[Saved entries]
☆ ☆ ☆ ☆ ☆ ☆ ☆

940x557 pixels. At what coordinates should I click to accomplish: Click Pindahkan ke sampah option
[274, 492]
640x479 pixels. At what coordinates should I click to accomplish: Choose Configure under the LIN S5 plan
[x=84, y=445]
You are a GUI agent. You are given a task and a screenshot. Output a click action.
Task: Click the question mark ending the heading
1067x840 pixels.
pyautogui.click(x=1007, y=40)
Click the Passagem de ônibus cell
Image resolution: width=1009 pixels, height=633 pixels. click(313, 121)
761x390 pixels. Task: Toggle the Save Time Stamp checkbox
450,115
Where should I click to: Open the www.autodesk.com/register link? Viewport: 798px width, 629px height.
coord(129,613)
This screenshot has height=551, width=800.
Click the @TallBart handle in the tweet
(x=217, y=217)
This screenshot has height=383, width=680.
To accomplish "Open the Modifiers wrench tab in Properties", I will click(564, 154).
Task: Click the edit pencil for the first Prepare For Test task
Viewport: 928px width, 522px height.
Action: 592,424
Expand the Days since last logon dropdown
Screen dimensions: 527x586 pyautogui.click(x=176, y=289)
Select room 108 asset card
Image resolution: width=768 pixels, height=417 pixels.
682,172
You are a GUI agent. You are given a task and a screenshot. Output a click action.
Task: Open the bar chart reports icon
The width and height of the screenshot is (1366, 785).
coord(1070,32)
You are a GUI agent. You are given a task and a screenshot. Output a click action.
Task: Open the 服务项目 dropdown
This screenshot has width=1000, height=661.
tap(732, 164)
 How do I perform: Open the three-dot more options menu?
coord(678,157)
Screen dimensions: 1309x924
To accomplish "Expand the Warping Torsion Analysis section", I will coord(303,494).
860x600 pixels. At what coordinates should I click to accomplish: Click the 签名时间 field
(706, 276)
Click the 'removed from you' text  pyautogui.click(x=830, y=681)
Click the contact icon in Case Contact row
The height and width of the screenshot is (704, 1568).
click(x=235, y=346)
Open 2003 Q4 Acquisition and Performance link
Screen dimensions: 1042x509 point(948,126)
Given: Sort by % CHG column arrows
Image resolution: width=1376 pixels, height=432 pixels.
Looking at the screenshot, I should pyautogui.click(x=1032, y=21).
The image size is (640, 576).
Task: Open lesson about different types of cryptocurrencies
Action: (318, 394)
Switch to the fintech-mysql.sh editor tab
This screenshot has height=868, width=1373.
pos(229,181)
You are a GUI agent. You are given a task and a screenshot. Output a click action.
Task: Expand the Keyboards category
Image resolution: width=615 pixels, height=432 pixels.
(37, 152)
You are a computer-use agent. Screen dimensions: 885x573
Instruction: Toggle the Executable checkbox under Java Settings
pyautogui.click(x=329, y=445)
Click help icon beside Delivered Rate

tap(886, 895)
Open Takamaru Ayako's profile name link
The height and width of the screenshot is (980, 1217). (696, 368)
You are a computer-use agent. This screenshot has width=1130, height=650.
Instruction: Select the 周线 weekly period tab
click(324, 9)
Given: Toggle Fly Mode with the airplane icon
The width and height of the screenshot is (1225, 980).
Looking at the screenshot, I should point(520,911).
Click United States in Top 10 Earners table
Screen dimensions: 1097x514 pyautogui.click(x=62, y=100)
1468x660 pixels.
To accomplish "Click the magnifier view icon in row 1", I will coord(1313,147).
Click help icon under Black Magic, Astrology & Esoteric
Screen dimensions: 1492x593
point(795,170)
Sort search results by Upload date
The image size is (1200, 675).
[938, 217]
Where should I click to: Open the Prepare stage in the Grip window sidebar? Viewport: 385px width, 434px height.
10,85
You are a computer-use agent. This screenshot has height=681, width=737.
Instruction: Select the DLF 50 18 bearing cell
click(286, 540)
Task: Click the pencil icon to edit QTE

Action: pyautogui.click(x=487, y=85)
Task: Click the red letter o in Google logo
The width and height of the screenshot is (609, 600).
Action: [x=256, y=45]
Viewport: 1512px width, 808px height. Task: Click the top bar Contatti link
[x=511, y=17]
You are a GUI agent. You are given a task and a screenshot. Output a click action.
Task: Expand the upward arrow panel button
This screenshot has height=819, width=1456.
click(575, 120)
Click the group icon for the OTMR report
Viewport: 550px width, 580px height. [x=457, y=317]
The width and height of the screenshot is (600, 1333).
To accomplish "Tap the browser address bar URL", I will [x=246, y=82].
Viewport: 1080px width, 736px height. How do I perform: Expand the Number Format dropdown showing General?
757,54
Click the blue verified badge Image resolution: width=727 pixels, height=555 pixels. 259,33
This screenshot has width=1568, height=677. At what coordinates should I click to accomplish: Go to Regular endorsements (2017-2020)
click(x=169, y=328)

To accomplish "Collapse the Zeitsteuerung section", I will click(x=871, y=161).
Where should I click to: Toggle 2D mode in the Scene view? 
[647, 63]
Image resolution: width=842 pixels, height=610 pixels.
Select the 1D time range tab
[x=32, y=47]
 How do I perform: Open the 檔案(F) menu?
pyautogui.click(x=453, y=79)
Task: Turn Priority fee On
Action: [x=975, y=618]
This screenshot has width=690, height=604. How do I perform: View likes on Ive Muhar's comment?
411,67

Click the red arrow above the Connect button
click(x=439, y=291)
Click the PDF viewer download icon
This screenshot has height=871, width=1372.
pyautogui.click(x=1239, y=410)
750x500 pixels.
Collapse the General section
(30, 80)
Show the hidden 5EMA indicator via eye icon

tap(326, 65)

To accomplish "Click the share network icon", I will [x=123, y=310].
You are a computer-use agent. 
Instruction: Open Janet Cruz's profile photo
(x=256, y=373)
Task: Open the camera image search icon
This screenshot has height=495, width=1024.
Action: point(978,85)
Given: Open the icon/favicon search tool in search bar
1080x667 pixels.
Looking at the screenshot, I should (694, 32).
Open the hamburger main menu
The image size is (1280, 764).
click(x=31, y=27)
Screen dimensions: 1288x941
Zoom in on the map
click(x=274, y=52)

☆ ☆ ☆ ☆ ☆ ☆ ☆

**Work required**.
If a line of the records includes the string "computer", copy it out.

**Exercise result**.
You are a computer-use agent. Screen dimensions: 885x573
You are a computer-use agent. This screenshot has width=1130, height=650.
You are a computer-use agent. This screenshot has height=681, width=737.
You are a computer-use agent. 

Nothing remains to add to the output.